After configuring an RBAC provider, you must map the provider to one or more user roles to give access permissions to users with those roles. You can create, edit and delete provider role mappings, as needed. Other details to be aware of include the following:

  • Only one provider can be active at a time.
  • You can map more than one Apstra role to the same provider group (new in version 4.0).
  • When the same username exists both locally and in the RBAC provider, the local user is used to authenticate login attempts.
  • Changing users with the web-based RBAC feature does not modify accounts on the Apstra server VM. To change these credentials, use standard Linux CLI commands: “useradd”, “usermod”, “userdel”, “passwd”.

From the left navigation menu, navigate to External Systems > Providers > Provider Role Mapping to go to provider role mapping.

_images/provider_role_mapping_401.png

Creating Role Map

  1. From the left navigation menu, navigate to External Systems > Providers > Provider Role Mapping and click the Edit button (top-right).

  2. Click Add mapping, select a role from the drop-down list, then enter a provider group. The following is an example for mapping the apstra-admins group that was configured in the TACACS+ configuration above.

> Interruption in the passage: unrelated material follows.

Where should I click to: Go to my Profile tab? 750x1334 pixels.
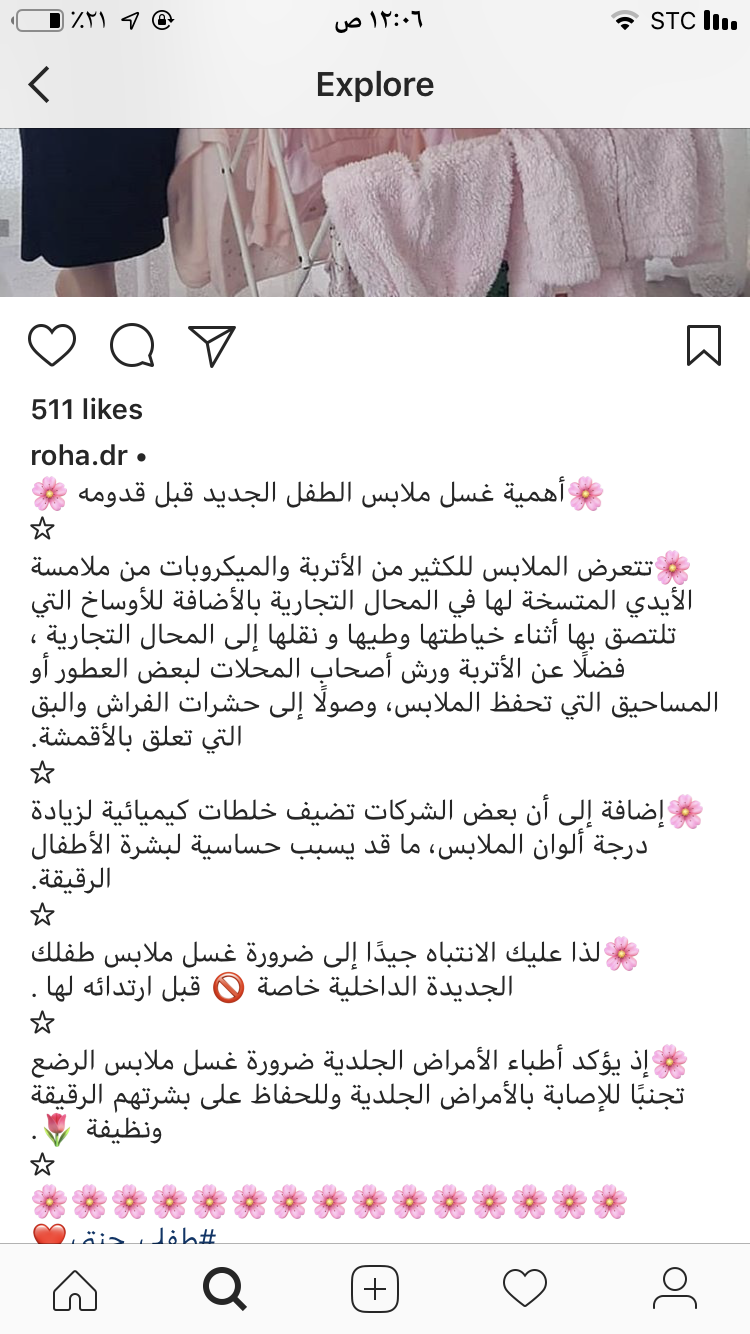pyautogui.click(x=675, y=1288)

    _images/role_map_create_401.png

    Tip

    To see user role details, navigate to Platform > User Management > Roles. From there, you can also create new roles, as needed.

  3. To add another role mapping, click Add mapping and select an Apstra Role and Provider Group. You can have more than one role associated with the same provider group.

  4. Click Update to create the role map. If the provider that you mapped is the active provider, then users with the mapped roles can log in with their usernames and passwords defined in the RBAC server.

Editing Role Map

Caution

Changing role mappings for an active provider causes all remotely logged in users to be logged out (because the session tokens are cleared when changes are made). Users will need to log back into the system. This includes the user admin, if admin is not logged in locally.

  1. From the left navigation menu, navigate to External Systems > Providers > Provider Role Mapping and click the Edit button (top-right).
  2. Edit role mapping as needed.
  3. Click Update to update the role map.

Deleting Role Map

  1. From the list view (External Systems > Providers > Provider Role Mapping) click the Edit button (top-right), then click the X next to the mapping to delete.
  2. Click Update to update the role map.